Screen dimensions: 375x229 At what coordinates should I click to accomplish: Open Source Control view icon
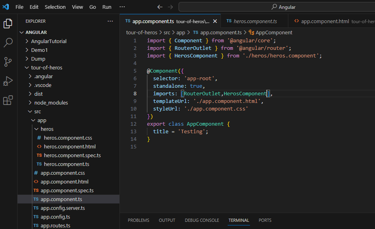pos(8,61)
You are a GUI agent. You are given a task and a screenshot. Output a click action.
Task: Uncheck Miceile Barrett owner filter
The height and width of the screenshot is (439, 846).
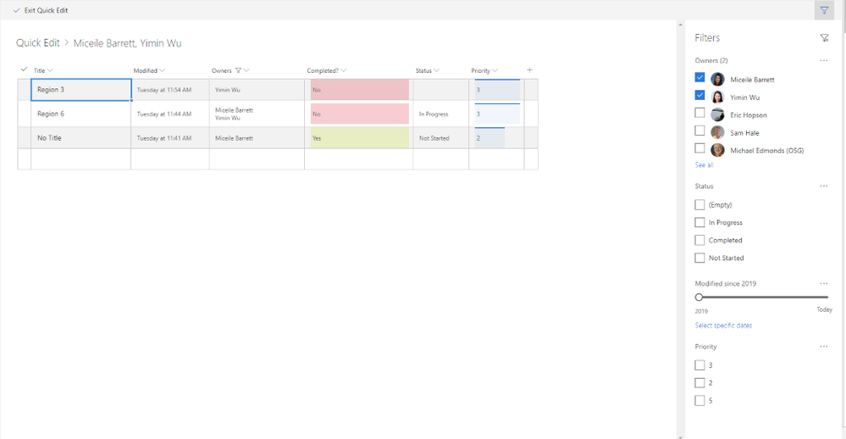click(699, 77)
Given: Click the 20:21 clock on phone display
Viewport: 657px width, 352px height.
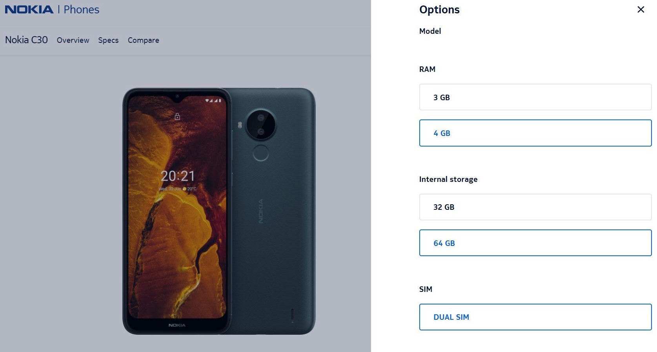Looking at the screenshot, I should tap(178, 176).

++++++

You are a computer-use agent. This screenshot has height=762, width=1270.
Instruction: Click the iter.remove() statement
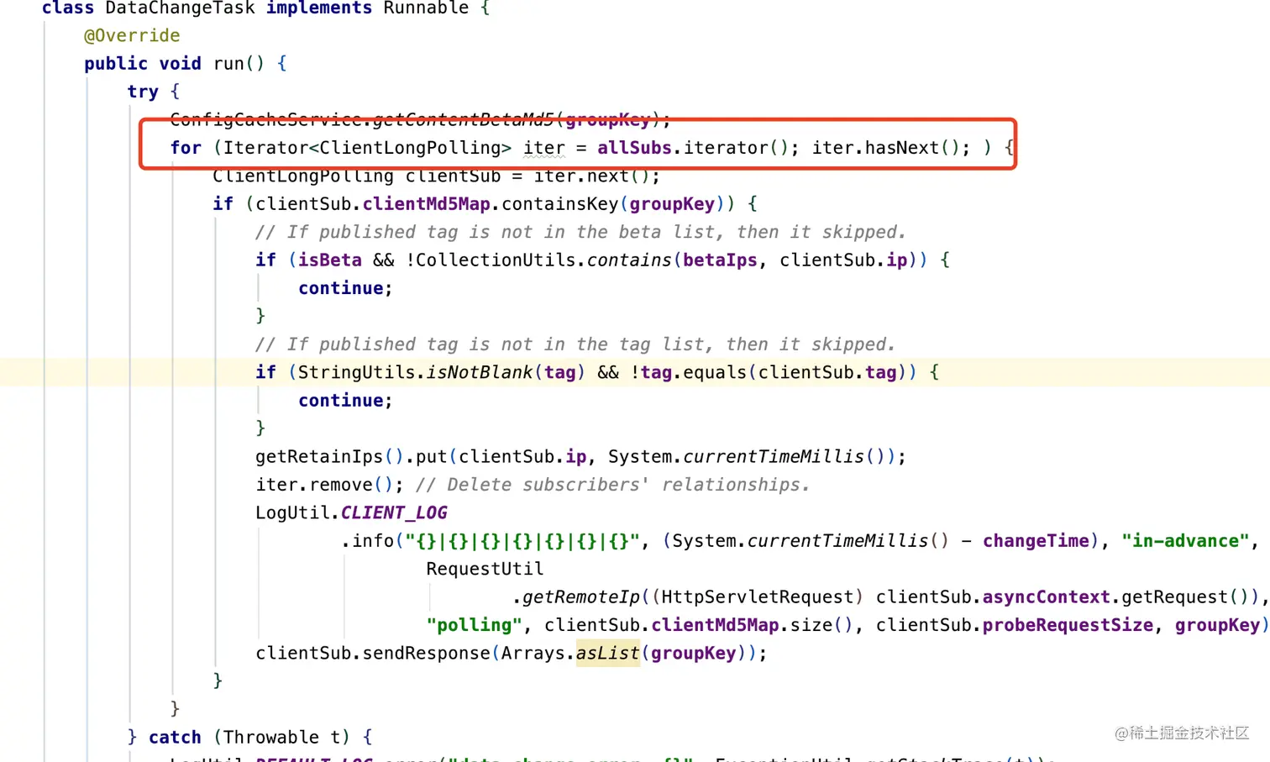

++++++

● **Exercise aim**: Without the pictures, give again exactly the lines above starting at the line containing "Screen dimensions: 375x229" and ending at the line containing "Given: Click the 20:21 clock on phone display".

● **Reply**:
Screen dimensions: 375x229 At what coordinates should I click to accomplish: Open Source Control view icon
pos(8,61)
You are a GUI agent. You are given a task and a screenshot. Output a click action.
Task: Uncheck Miceile Barrett owner filter
The height and width of the screenshot is (439, 846).
click(699, 77)
Given: Click the 20:21 clock on phone display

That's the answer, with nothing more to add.